For a long time, unless a rate started with a 4, then it was not good value. Those days are now long gone, unless there is a super-sized fee attached. Most prime rates are already starting to begin with a 6 rather than a 5, with Cheltenham & Gloucester the first to raise its prime rates this month.
It was great to see edeus launch its fixed self-certification and sub-prime ranges. It is amazing that it was doing the volumes it was without any fixed rates. Now that it has secured additional funding I am sure we will shortly see a fixed buy-to-let range as well.
Buy-to-let continues to generate incredible competition. Now BM Solutions has relaxed its rental calculation to pay rate on many rates. There are such tempters as Bank of England base rate less 0.50% for two years with a refund of valuation up to 490, up to 85% loan to value with a 1,499 fee and rental calculation at 125% of the pay rate.

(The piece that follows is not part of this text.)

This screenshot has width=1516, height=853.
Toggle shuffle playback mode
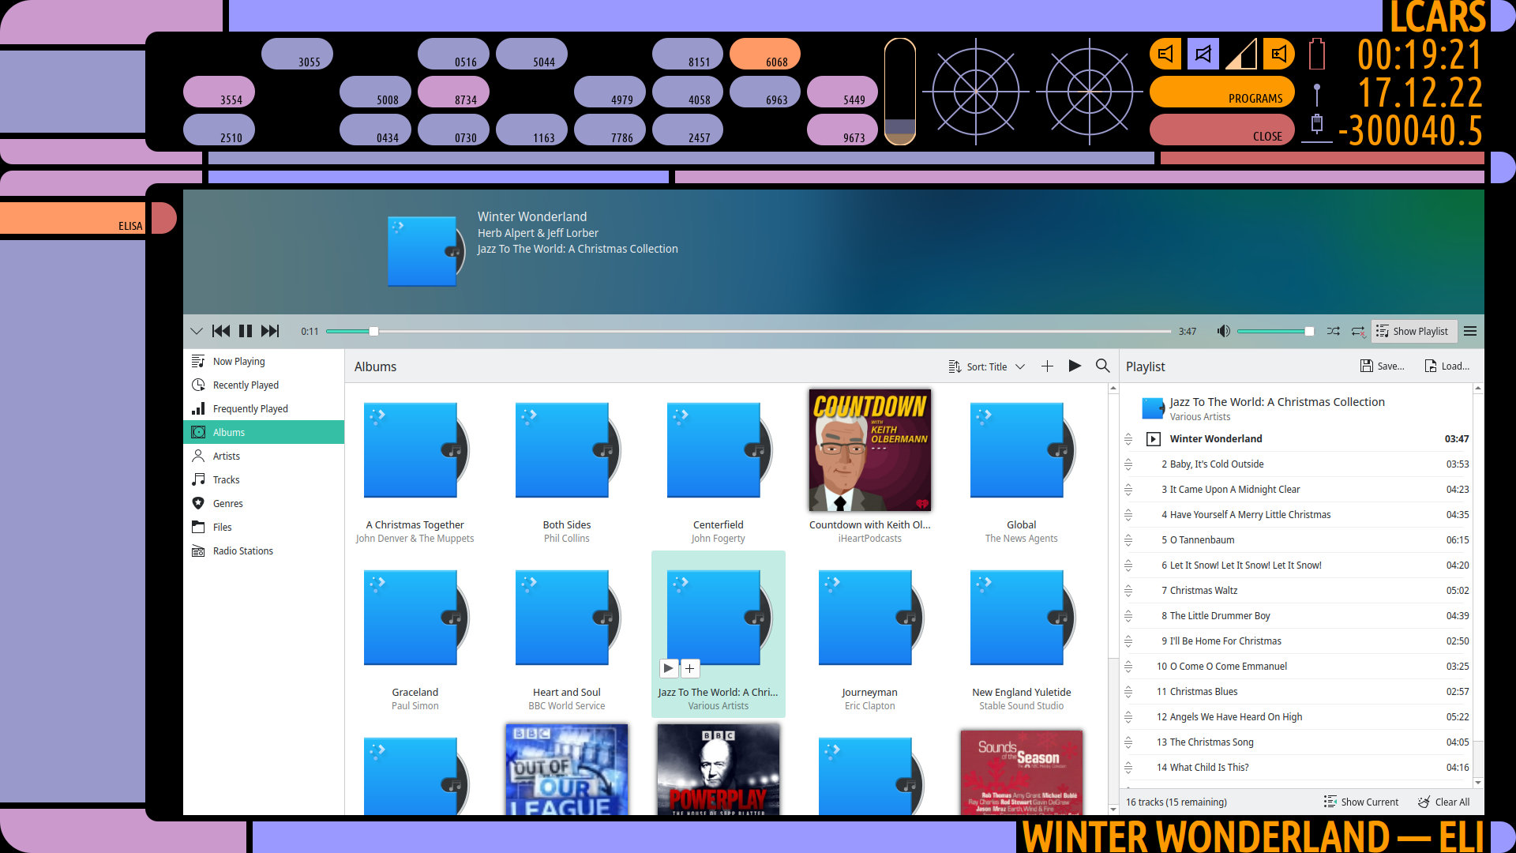tap(1333, 331)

There is also a rate which used to be capped that has been relaunched without the cap. BBR less 0.76% for two years, up to 85% LTV with a 2.5% fee and rental calculated at 100% of the pay rate.
The good news about BM Solutions is that it can handle whatever business volumes we throw at it, unlike many other lenders where the wheels come off when they have good products and we end up waiting five weeks for an offer.

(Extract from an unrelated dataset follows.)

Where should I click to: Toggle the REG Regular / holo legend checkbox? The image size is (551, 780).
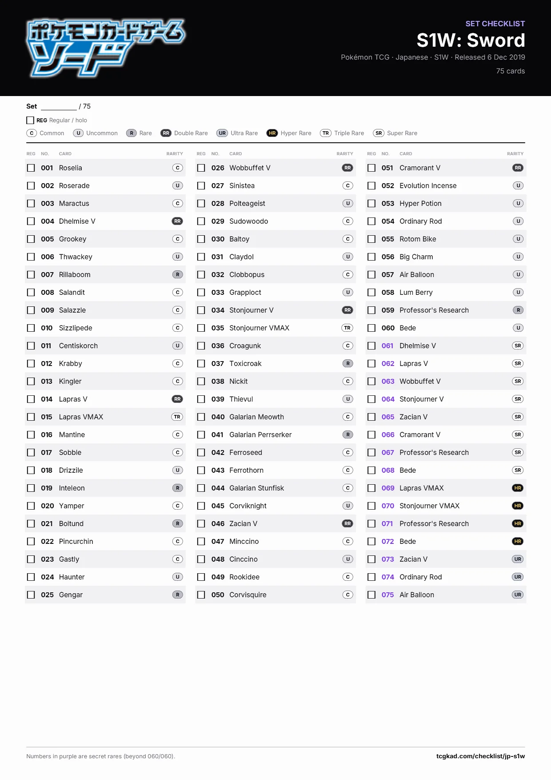coord(30,120)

While there is not quite the same level of competition in the 100% LTV market, there is certainly a lot more competition than there was a few months ago. We have now seen industry giants like Abbey step into the ring and BM Solutions has made the changes that were necessary to make its offering the best in the industry. With great products, healthy procuration fees and the best mass market service in the industry, it is good news for brokers and first-time buyers.
It has been another exciting month in packager land. Kevin Paterson joins Enterprise to strengthen its senior management team. Kevin did a great job at Park Row. He is well connected and respected within the broker community and I am sure he will make a sizeable contribution to Enterprise, helping it continue to develop relationships with prime brokers that need help placing their sub-prime business.
Brian Pitt joins The Finance Centre, to bring to TFC the experience it needs in moving its technology-based, hub-and-spoke concept forward. Brian has done many things in the industry, especially at Future Mortgages and Beacon Homeloans, and is extremely well known so this looks like a good move by TFC.
The rumour mill has been working overtime on what John Prust might be up to and the latest conjecture is an expectation that he will be launching a new adverse lender in September alongside his old Southern Pacific Mortgeges Limited colleagues Bill Cherry and Stuart Aitkin.
The backers behind this move are thought to be Abbey and Merrill Lynch. This could be the largest new entrant to the UK adverse market for some time.
John was said to be dismayed at Lehman’s choice of going direct to brokers, so I would expect the new lender to be focused on packaged distribution. It will be interesting to see what its proposition in such a tight market is.